Aîné d’une fratrie de dix enfants, Roger grandit au contact de la terre dans la ferme familiale. L’exploitation de ses parents est née à Bellefontaine avant de s’exporter aux Granges-de-Plombières, puis à Xertigny et, enfin, à Granges-sur-Vologne, où les exploitants trouvèrent la place suffisante pour développer leur troupeau, le tout en fermage.

Des racines agricoles

Le père de Roger, Georges Charles, était membre d’un Centre d’expertise technique agricole (CETA). C’est lors d’une réunion qu’il apprit l’existence de la ferme de Granges-sur-Vologne. Cette exploitation, de plus de 30ha, était vide depuis plus d’un an malgré ses nombreux bâtiments d’élevage. «C’était une ferme annexe à une entreprise textile. Considérée comme modèle à l’époque, elle servait à fournir des pommes de terre et la force de traction, c’est-à-dire les chevaux, qui transportaient le textile entre Aumontzey et l’usine de Granges-sur-Vologne.» La famille Charles s’installe donc sur cette exploitation en fermage et se concentre alors sur la production de lait en vente directe. «C’est dans cette exploitation que naîtra mon dernier frère en 1967.»

L’envie d’apprendre 

Alors que ses parents le destinaient tout naturellement à reprendre l’exploitation familiale, Roger, de son côté, avait toujours voulu faire des études. «Le rythme proposé par les maisons familiales était d’une semaine à l’école et deux semaines à l’exploitation.  Cela ne me convenait pas. J’avais la volonté d’apprendre.» C’est finalement en lisant un numéro du Paysan Vosgien de 1962 qu’il découvre son futur établissement. «Le journal avait publié les différentes solutions d’écoles pour les jeunes paysans. Et, il s’est trouvé que, dans l’offre, j’ai découvert l’école d’agriculture de La Barotte, à Châtillon-sur-Seine. L’avantage de cette école, c’est que le rythme scolaire reposait sur deux trimestres d’école et un trimestre de pratique sur exploitation.» Ses parents n’ayant pas de voiture à cette époque, c’était des amis de la famille : «Les Duchênes et notamment Pierre et Edith Coanet» qui le portaient à l’école à chaque rentrée et allaient le chercher.

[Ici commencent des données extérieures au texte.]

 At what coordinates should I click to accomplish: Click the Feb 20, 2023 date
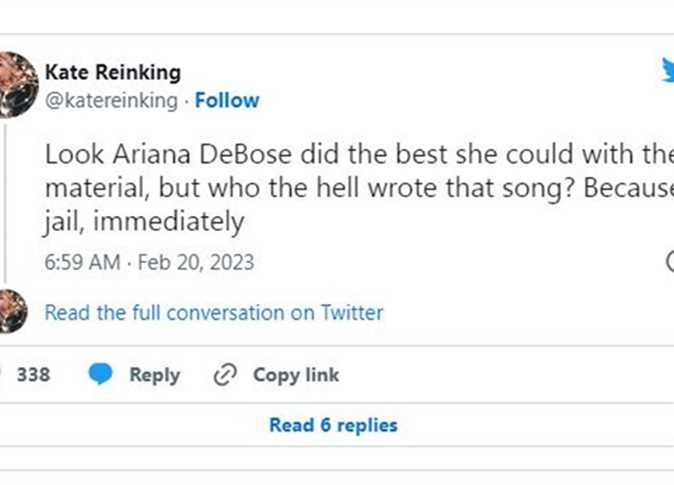[x=195, y=263]
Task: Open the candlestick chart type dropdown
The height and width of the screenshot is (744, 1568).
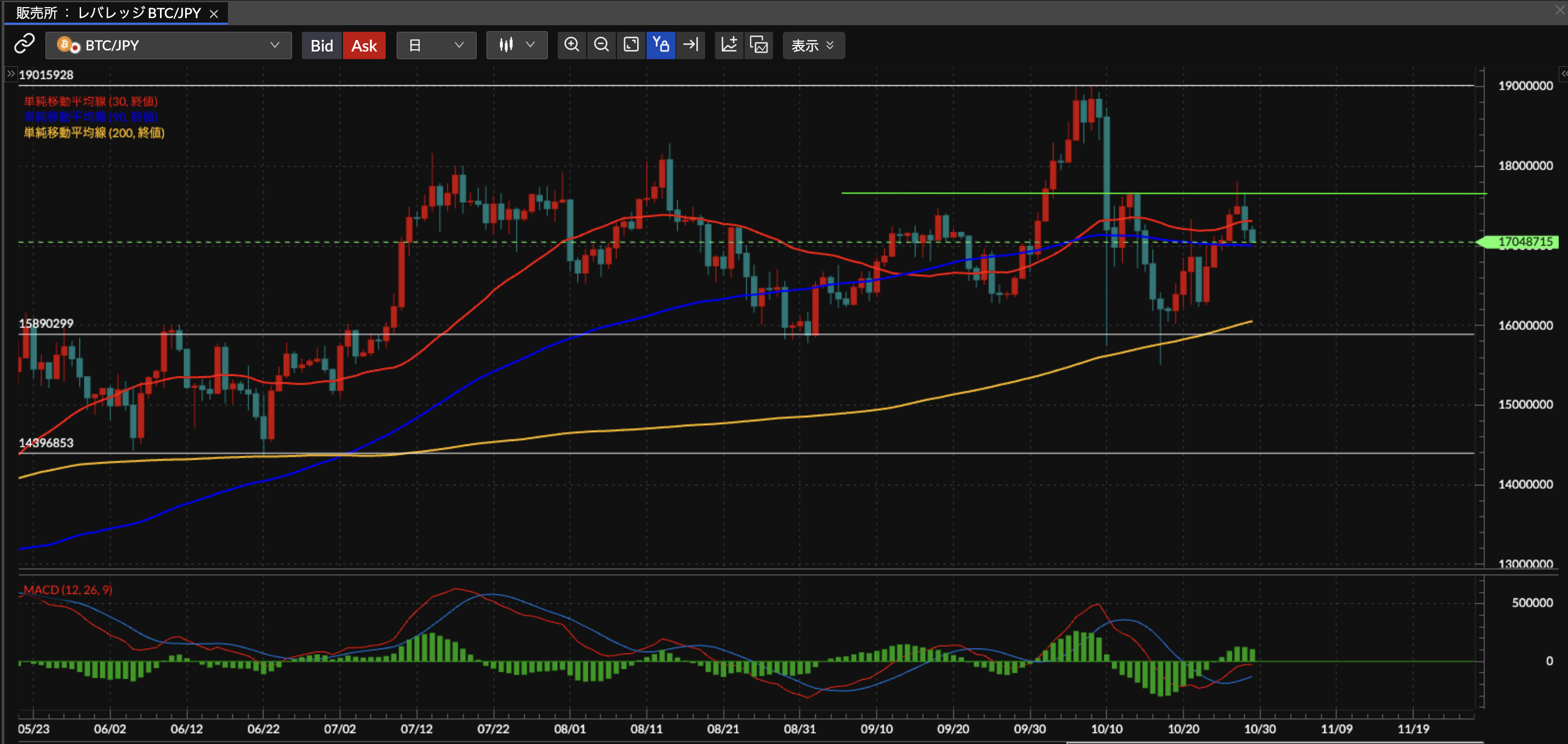Action: 516,45
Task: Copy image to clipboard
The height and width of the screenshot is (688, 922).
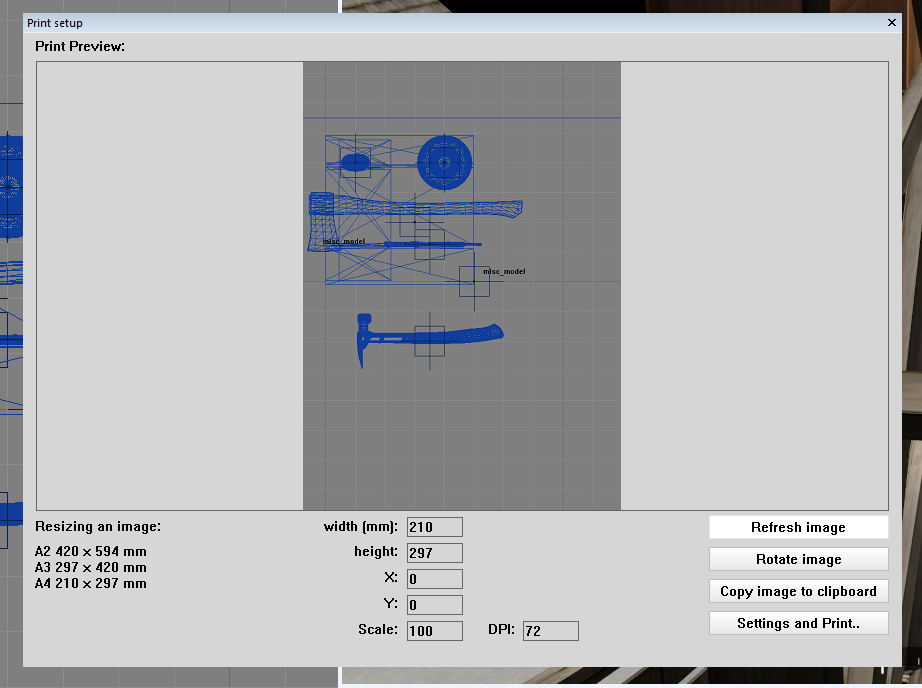Action: [x=798, y=591]
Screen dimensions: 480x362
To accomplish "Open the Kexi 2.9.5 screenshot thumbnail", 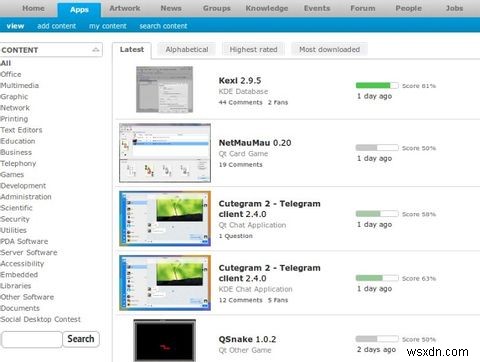I will point(164,89).
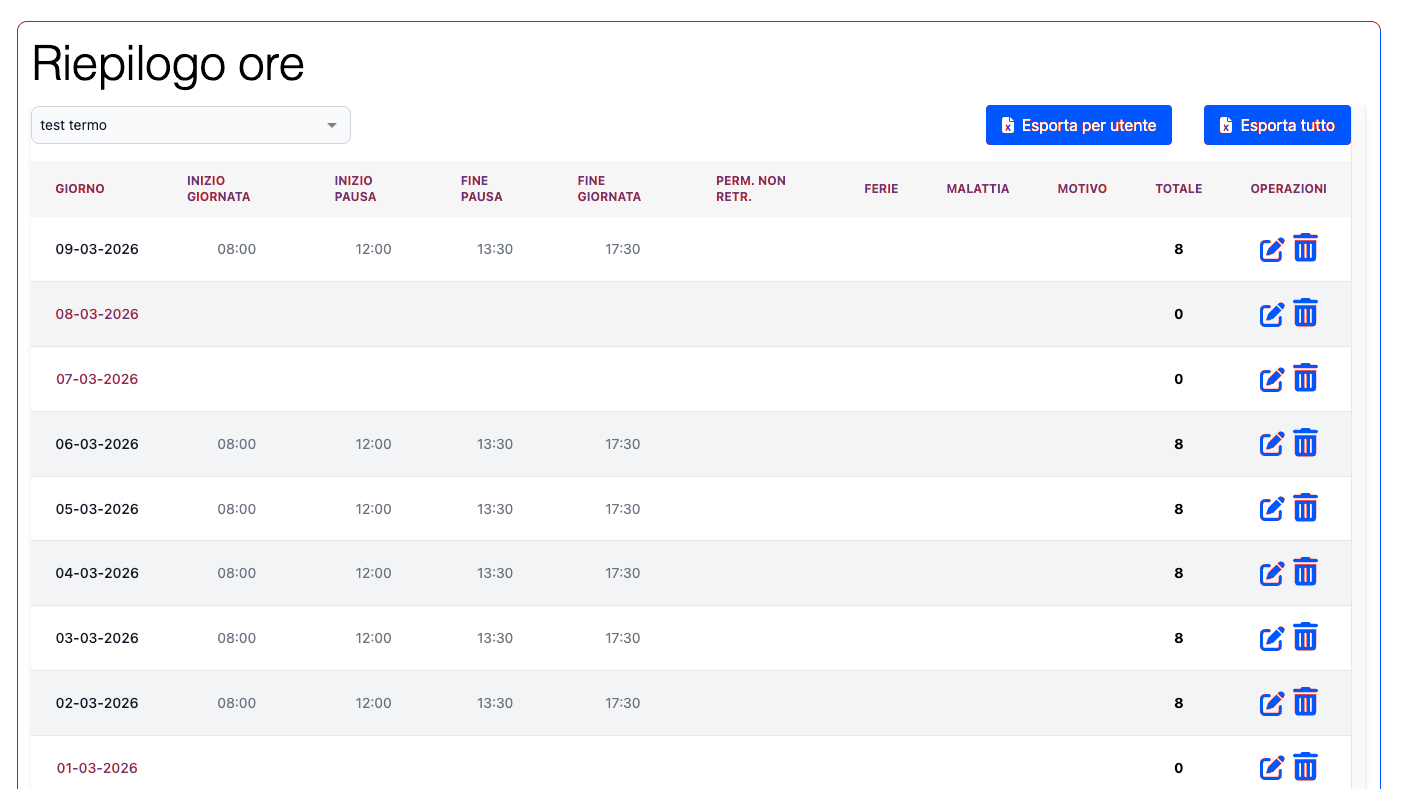The image size is (1402, 789).
Task: Click trash icon for 07-03-2026 row
Action: (x=1305, y=378)
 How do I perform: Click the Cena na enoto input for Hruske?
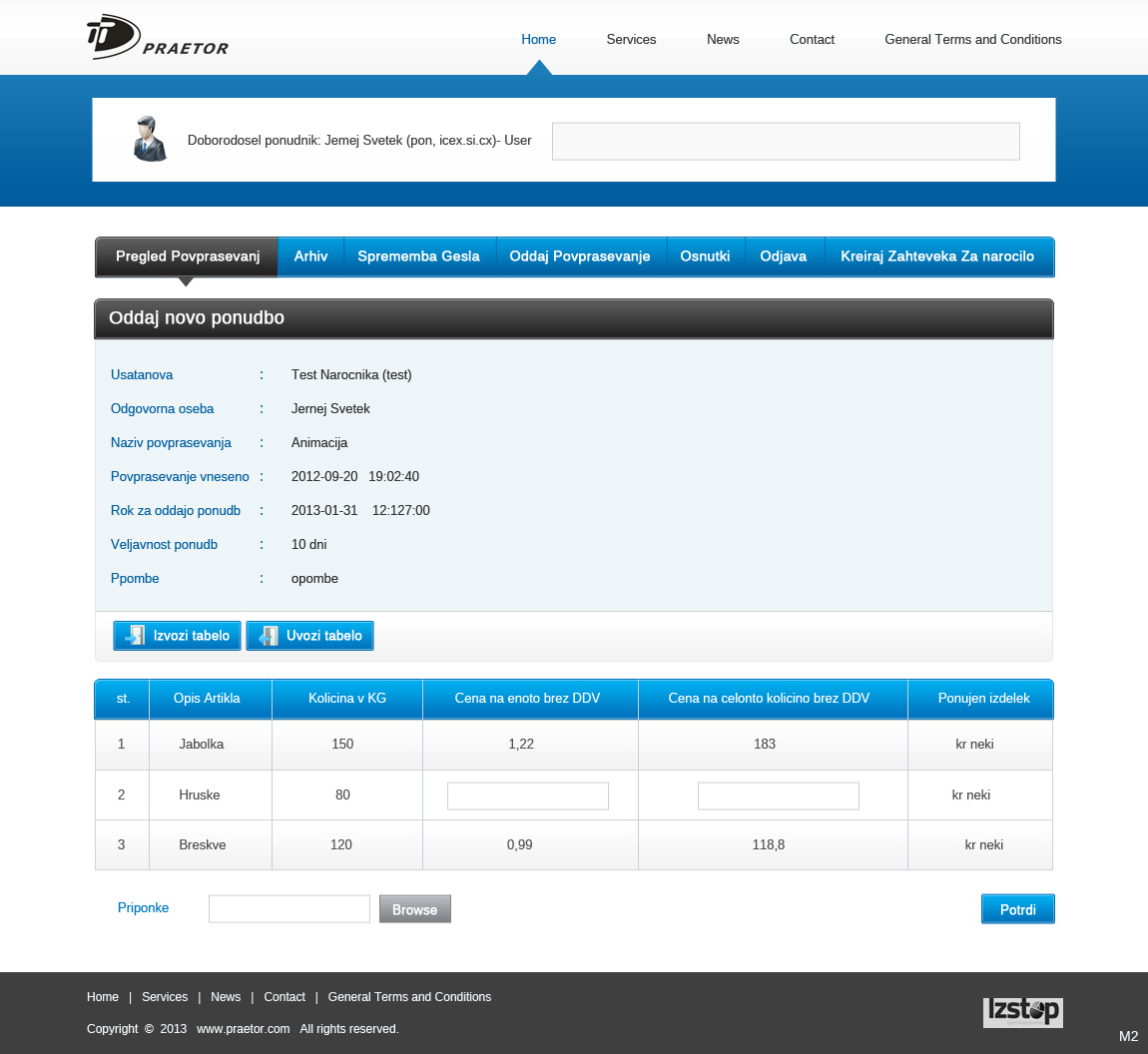528,795
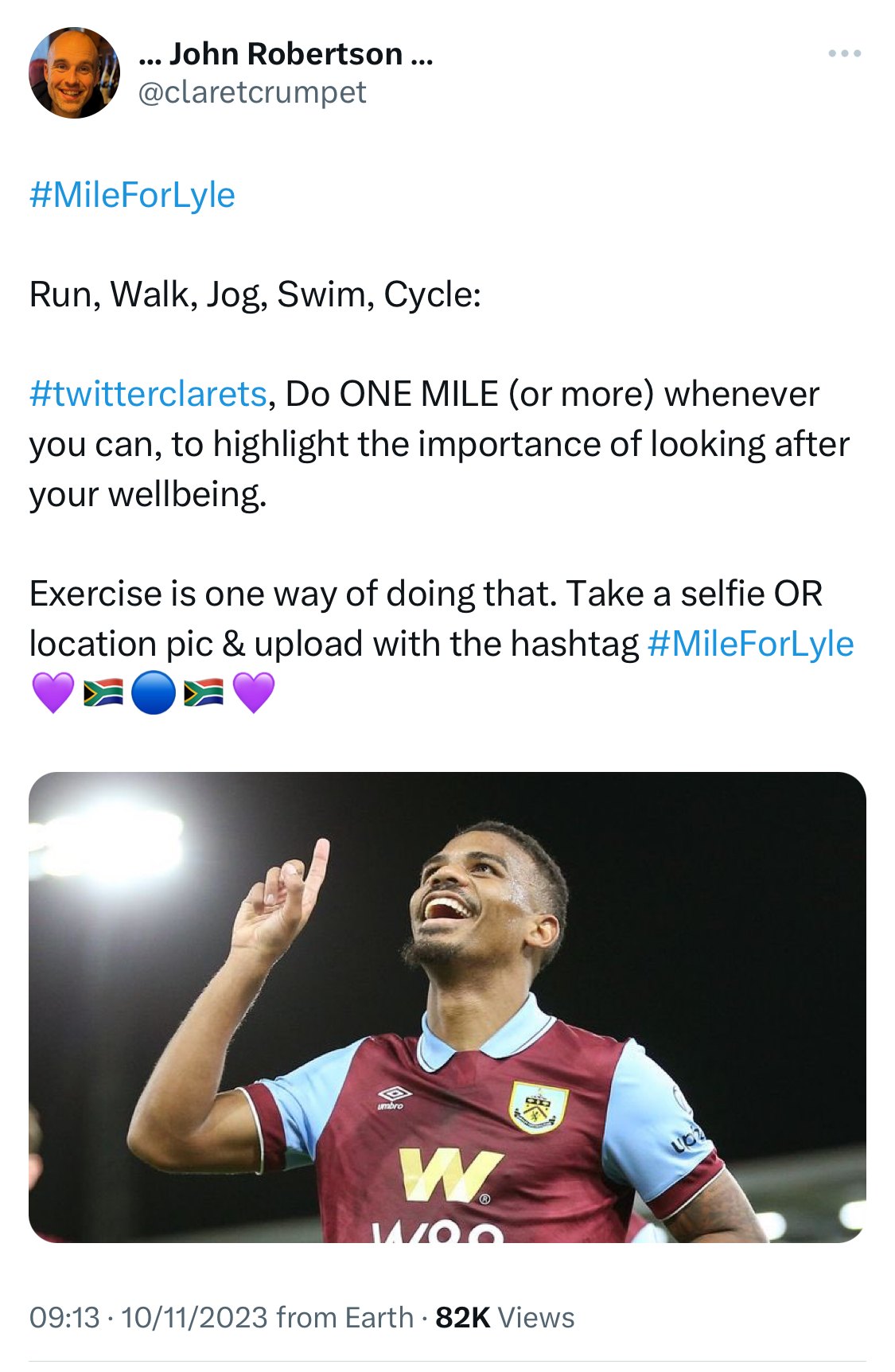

Son père étant également membre d’un groupe de vulgarisation, il rencontre dans ce cadre un instituteur itinérant : Victor Recouvreur. «C’était une structure qui dépendait pour partie de la FDSEA. Il en existait dans le département sept ou huit et ces personnes travaillaient à temps partiel comme agents de développement. C’était alors le début de la révolution apportée par les engrais, désherbants et semences sélectionnées.» Cet instituteur itinérant accompagnait une vingtaine d’agriculteurs du canton de Xertigny. «C’est notamment lui qui a initié les prairies temporaires et les essais fourragers. Il apportait des conseils, appuyés par des fiches techniques.» C’est en faisant la connaissance de Victor Recouvreur que les parents de Roger commencent donc à envisager un autre métier pour leur aîné. 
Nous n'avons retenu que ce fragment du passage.